## Problem statement
In full and exactly, reproduce the entries below, but omit the pictures.

(Stored items)
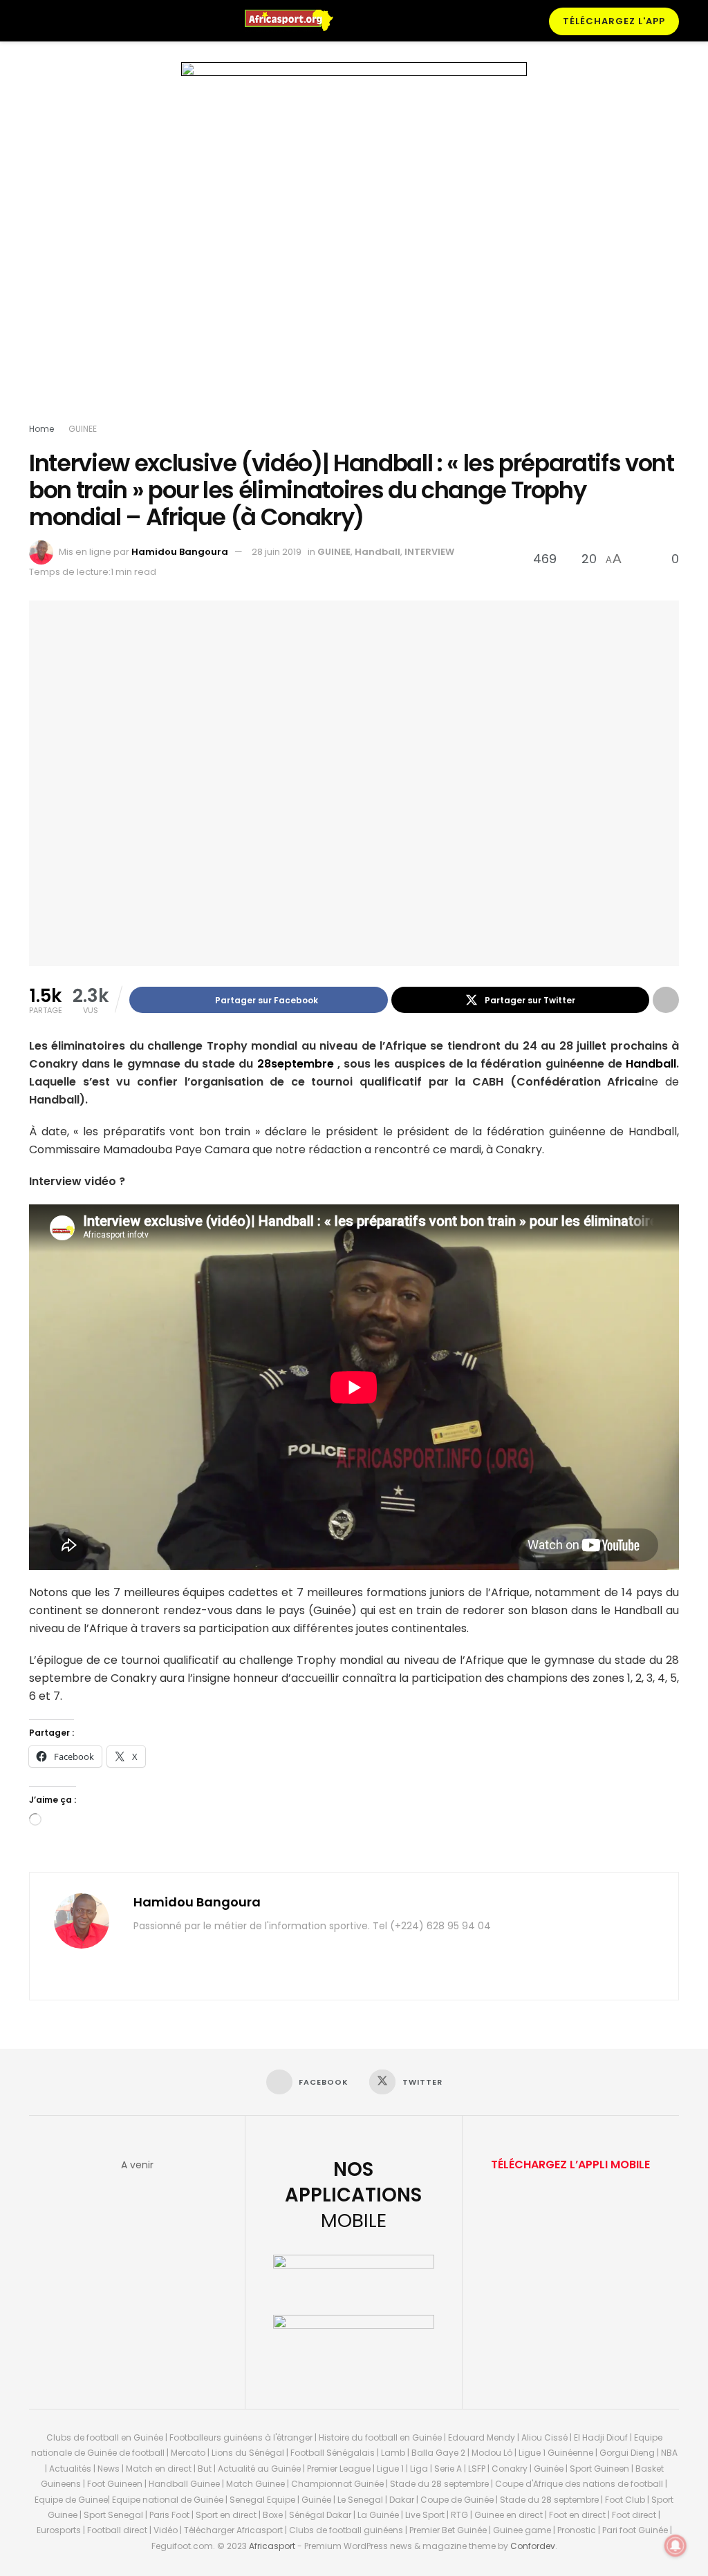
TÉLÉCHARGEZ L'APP (614, 21)
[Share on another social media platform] (666, 1000)
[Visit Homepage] (295, 21)
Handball (377, 551)
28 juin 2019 (276, 551)
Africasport (272, 2546)
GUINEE (82, 429)
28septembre (295, 1064)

## Solved problem
TÉLÉCHARGEZ L'APP (614, 21)
[Share on another social media platform] (666, 1000)
[Visit Homepage] (295, 21)
Handball (377, 551)
28 juin 2019 (276, 551)
Africasport (272, 2546)
GUINEE (82, 429)
28septembre (295, 1064)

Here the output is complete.